# CFAD Dundurn Crest



## Dard (28 Aug 2009)

I'm doing a small research project on the Unit Crest for CFAD Dundurn. I have a good bit of info all ready but the biggest question remaining is what is the meaning behind  the "3 cannon balls" on the crest. If anyone has any information on this that would be great. I'm also trying to find out about the former unit crest that the new one replaced and if you know of other crest used in the past that would be great as well.

Thanks for any help.


----------



## The Bread Guy (28 Aug 2009)

This may be a start, from another bit of older heraldry using cannonballs...


> .... The R.C.E.M.E. motto, Arte et Marte (By Skill and By Fighting) R.C.E.M.E. Corps consisted of a laurel wreath, three shields, the Tudor Crown surmounting, and the letters  R.C.E.M.E. on a scroll underneath.
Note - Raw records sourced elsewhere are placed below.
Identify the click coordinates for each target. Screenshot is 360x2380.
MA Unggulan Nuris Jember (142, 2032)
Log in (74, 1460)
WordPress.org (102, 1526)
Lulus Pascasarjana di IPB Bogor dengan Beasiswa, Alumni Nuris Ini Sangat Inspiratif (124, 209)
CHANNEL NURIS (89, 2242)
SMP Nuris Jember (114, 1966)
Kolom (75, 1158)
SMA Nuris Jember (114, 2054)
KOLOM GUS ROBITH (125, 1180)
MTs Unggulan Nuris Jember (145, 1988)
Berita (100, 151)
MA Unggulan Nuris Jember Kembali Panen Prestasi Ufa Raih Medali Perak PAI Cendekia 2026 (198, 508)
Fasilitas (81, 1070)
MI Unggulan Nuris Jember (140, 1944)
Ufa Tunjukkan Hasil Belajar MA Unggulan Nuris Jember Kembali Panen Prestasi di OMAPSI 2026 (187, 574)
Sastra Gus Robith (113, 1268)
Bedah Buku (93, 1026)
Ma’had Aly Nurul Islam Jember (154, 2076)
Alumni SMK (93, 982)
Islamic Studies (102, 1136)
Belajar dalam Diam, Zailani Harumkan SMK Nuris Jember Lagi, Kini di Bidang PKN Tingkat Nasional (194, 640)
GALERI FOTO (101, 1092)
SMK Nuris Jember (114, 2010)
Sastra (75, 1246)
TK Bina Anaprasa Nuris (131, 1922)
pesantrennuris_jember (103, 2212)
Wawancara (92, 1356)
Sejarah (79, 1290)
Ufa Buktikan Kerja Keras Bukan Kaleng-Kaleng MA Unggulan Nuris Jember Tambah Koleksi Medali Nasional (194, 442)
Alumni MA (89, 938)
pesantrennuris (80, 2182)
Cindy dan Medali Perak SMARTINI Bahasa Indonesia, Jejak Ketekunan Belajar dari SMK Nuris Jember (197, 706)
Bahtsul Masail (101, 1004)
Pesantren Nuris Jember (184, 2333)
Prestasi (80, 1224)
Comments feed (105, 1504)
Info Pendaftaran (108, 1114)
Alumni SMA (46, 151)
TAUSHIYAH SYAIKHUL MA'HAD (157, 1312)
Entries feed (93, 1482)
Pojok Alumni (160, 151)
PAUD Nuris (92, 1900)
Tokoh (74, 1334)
Emblazoned on the shields were: on the first, three lightning bolts, which represented the telecommunications trades, three cannons, which represented armament, and a large gear, representing the vehicle mechanics. *On the second shield, above the three cannons are three cannon balls, which are larger than the cannons. This came from the  Royal Canadian Ordnance Corps, which in turn inherited it from its British counterpart, the Royal Army Ordnance Corps. Its significance goes back to the Crimean War when ammunition shipped to the front was too big to fit in the cannons, and was intended to remind the members of that Corps of how imperative doing their job well was* (though it was not really their fault, it was the manufacturer's mistake)....


----------



## Rifleman62 (31 Aug 2009)

And Dundurn was a large ammo dump for many moons. Cannot remember the RCOC unit. 28 COD which was also in Shilo and ran the parachute facility??


----------